Se Deus é por eles, quem será contra? Nós? www.plebemaldita.blogspot.com
Astronomicamente falando, o ano solar tem início no solstício de inverno, dia em que o sol atinge sua maior distância com relação ao equador e começa a se deslocar em direção ao hemisfério oposto. No norte, isso acontece por volta de 25 de dezembro e, no sul, de 22 de junho. Como, nas suas origens, as religiões costumavam relacionar suas celebrações com o comportamento dos astros, a maioria delas elegeu esse dia para marcar os eventos para elas mais importantes. E foram as do hemisfério norte que moldaram nossa cultura ocidental em geral, de modo que 25 de dezembro passou a ser adotado por vários credos como seu dia principal.

Quando Roma conquistou praticamente todo o mundo ocidental, fez dele um único império, sem fronteiras e com muitas estradas, acelerando a integração e o intercâmbio comercial e cultural entre os povos que viviam nessas terras. As religiões não ficaram de fora e começaram a integrar nas suas celebrações elementos umas das outras, dando muitas vezes um significado novo, ou incorporando o original. De modo que, hoje, temos de reconhecer que o Natal não é mais uma festa exclusivamente cristã.

Ganhamos ou perdemos com isso? Vamos observar o que acontece. Tomemos como exemplo os espaços onde o Natal pulsa com maior intensidade. Os paulistas não poderão deixar de pensar no Largo da Concórdia e na 25 de março. Os cariocas, na Saara e no mercadão de Madureira. E por aí afora. Nesses mercados populares convivem há algum tempo em, quase, perfeita harmonia povos e culturas aparentemente incompatíveis: portugueses, italianos, alemães, judeus, muçulmanos, palestinos, libaneses, turcos e, mais recentemente japoneses, coreanos, chineses e até haitianos, peruanos... ufa! Todos emigrados de uma pátria por eles amada mas na qual a vida se tornara difícil, tendo sido acolhidos por esta que, também dos filhos de outros solos se fez mãe gentil. Em troca, esses novos filhos projetam para o mundo a imagem de um país que é exemplo de tolerância, fraternidade, paz. Isso é Natal hoje.
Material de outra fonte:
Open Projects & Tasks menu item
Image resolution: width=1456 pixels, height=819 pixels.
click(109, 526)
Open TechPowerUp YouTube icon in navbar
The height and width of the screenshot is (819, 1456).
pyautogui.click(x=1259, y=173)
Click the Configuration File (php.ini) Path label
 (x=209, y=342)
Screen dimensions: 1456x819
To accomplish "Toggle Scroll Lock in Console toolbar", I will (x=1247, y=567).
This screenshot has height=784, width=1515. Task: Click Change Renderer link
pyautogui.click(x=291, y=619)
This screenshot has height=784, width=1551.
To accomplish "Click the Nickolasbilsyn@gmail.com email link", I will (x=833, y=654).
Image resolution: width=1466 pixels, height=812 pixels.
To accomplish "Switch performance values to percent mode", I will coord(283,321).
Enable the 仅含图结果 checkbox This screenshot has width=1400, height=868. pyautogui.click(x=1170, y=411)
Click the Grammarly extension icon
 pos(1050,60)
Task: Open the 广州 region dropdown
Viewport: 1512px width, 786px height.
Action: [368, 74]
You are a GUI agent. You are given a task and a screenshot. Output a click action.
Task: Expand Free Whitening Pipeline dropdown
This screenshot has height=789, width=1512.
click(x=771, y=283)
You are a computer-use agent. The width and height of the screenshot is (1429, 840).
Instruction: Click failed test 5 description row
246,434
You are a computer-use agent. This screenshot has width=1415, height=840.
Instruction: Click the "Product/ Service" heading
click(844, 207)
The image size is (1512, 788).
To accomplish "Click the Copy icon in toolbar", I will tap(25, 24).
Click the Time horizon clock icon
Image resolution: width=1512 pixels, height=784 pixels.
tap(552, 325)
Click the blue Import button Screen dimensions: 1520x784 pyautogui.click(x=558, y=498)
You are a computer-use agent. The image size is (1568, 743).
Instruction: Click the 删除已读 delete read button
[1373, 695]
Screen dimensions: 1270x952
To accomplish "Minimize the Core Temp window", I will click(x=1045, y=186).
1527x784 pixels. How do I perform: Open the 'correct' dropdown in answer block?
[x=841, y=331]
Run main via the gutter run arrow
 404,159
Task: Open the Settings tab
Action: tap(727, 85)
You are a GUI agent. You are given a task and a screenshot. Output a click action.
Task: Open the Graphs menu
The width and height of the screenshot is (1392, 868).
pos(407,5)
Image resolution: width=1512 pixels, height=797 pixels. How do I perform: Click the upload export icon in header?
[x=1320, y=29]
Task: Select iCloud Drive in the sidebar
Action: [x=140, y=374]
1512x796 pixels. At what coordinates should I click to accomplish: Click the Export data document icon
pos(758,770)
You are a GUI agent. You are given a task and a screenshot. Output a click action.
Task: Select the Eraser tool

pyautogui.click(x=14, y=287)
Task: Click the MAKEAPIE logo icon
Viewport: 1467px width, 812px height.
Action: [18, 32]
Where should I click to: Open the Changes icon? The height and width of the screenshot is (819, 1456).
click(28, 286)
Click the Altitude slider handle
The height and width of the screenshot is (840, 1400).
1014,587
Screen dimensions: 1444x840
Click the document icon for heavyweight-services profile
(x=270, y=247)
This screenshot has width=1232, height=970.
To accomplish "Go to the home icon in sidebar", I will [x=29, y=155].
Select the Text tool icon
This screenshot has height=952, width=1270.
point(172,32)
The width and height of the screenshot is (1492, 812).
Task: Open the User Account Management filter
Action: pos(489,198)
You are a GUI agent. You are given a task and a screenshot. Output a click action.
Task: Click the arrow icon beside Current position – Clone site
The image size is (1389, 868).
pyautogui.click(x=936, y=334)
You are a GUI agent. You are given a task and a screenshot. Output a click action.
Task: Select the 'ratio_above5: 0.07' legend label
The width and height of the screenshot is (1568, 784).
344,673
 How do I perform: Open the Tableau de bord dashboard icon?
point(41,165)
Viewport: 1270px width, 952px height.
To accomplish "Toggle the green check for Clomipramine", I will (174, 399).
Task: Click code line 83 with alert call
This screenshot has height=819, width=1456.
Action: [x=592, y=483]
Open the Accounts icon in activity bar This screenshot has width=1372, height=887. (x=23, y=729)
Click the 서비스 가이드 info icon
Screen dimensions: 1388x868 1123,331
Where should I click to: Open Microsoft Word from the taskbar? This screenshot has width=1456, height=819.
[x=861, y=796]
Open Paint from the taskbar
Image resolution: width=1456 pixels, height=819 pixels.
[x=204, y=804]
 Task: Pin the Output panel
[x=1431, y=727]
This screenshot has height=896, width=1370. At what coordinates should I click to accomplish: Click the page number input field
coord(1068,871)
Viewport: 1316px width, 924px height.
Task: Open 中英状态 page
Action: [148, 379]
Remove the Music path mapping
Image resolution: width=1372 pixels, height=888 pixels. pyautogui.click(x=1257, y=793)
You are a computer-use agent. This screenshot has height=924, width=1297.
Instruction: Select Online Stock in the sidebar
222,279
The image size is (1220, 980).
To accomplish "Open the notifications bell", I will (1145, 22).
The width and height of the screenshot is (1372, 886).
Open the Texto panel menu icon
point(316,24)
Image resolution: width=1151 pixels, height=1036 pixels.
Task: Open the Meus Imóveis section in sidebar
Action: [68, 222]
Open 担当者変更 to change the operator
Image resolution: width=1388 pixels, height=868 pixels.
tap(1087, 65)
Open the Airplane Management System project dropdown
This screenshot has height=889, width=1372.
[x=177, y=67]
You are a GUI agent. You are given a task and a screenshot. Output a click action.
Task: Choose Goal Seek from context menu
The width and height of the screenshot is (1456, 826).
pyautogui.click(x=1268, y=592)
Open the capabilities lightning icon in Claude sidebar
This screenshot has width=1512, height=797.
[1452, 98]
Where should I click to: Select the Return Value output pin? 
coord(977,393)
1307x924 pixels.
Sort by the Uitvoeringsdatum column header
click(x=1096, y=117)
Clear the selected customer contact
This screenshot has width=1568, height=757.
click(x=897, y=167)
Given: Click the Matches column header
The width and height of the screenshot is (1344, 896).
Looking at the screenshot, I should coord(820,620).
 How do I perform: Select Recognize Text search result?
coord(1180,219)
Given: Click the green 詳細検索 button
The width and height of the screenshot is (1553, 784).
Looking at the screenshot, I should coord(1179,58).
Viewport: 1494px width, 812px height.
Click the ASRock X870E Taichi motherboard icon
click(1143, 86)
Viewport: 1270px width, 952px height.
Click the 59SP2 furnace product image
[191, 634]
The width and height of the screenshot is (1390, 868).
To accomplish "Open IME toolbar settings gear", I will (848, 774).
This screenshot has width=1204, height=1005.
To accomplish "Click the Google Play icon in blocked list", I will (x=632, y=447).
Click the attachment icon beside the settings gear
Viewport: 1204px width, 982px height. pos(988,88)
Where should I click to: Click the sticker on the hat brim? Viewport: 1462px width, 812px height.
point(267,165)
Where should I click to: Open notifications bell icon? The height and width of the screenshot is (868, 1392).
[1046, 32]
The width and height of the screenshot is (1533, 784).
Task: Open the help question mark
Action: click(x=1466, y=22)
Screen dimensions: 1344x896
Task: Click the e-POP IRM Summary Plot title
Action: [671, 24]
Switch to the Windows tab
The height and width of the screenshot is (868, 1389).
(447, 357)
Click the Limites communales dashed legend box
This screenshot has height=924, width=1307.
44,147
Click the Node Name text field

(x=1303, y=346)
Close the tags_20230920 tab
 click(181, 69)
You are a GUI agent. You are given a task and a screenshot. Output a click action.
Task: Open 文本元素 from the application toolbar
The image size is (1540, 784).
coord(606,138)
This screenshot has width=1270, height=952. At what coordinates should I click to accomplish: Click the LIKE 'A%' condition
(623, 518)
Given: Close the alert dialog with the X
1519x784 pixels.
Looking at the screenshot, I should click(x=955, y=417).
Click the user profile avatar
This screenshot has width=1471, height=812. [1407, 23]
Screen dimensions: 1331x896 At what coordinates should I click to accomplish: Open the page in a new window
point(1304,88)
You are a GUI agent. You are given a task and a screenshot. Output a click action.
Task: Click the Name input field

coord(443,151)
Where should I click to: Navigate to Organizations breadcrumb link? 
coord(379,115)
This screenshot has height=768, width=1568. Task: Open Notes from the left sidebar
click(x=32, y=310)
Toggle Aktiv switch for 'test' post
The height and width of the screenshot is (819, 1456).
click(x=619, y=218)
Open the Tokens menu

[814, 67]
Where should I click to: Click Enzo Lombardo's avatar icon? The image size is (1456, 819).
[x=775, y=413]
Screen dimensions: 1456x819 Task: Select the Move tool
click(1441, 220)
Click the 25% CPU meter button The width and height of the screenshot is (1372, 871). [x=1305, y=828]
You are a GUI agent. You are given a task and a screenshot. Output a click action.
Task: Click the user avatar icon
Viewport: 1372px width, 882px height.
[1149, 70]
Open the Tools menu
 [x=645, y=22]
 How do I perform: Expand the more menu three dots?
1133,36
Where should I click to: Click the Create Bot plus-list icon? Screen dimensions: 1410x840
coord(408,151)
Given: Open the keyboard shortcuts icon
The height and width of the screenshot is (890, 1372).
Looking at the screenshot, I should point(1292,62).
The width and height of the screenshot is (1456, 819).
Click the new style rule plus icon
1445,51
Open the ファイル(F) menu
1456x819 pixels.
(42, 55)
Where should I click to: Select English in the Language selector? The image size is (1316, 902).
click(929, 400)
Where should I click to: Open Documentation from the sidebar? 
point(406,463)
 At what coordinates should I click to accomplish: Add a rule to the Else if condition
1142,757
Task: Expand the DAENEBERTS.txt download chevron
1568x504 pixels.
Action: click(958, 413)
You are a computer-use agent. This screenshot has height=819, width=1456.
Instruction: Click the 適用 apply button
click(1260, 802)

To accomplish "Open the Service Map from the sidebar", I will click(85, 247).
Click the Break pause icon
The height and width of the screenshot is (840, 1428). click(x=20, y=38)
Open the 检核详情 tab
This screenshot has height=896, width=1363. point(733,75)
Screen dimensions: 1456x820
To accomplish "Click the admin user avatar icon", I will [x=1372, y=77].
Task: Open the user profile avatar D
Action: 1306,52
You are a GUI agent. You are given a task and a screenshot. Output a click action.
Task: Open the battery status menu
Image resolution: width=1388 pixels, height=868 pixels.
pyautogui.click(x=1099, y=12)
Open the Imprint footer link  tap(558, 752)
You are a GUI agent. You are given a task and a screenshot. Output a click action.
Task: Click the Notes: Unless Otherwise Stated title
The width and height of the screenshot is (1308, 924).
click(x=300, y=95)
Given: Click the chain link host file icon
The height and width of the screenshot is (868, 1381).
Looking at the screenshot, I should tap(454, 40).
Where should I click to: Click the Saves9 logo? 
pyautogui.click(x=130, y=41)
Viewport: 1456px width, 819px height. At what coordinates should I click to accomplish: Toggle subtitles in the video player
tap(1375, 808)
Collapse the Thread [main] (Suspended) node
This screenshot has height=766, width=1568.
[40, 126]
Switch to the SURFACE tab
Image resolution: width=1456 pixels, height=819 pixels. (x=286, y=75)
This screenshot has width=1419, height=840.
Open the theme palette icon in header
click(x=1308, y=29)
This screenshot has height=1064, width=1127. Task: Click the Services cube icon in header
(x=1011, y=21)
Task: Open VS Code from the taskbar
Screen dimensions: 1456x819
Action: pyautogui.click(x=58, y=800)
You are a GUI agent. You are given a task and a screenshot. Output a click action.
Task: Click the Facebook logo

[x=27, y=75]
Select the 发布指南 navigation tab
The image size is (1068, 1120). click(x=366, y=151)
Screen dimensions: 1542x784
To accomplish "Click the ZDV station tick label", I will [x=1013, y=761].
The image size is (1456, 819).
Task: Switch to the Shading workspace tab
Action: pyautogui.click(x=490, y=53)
Mas neguim, com razão, pode me advertir: e os afrodescendentes? É verdade, nesses espaços também encontramos lojas de artigos destinados aos cultos de origem africana, dividindo espaço com livrarias evangélicas, católicas, kardecistas, budistas... Bem, mas com eles a coisa foi diferente: não encontraram entre nós a saída para uma situação de opressão; ao contrário foram para cá trazidos à força para serem oprimidos. E qual foi a sua vingança, dessa massa branca que ainda os discrimina? Deram a cara ao que o mundo conhece como cultura brasileira, cheia de musicalidade, de beleza, de alegria; temperaram com graça o esporte bretão. Suas entidades sociais empenham-se em tornar nossas instituições mais justas, na medida em que promovem indiscriminadamente os excluídos, sejam negros, brancos, indígenas ou simplesmente pessoas humanas. Isso é Natal hoje.

E o Natal cristão? Não se preocupe, Deus chegou nesse dia para nos visitar, mas não para uma visita de médico, que prescreve um remedinho, dá uns conselhos e, depois, vai embora. Ele veio para estar conosco todos os dias, até a consumação dos séculos. Temos mais 364 dias para estar com ele. Mas isso é outra história, que veremos no outro ano, a outra semana.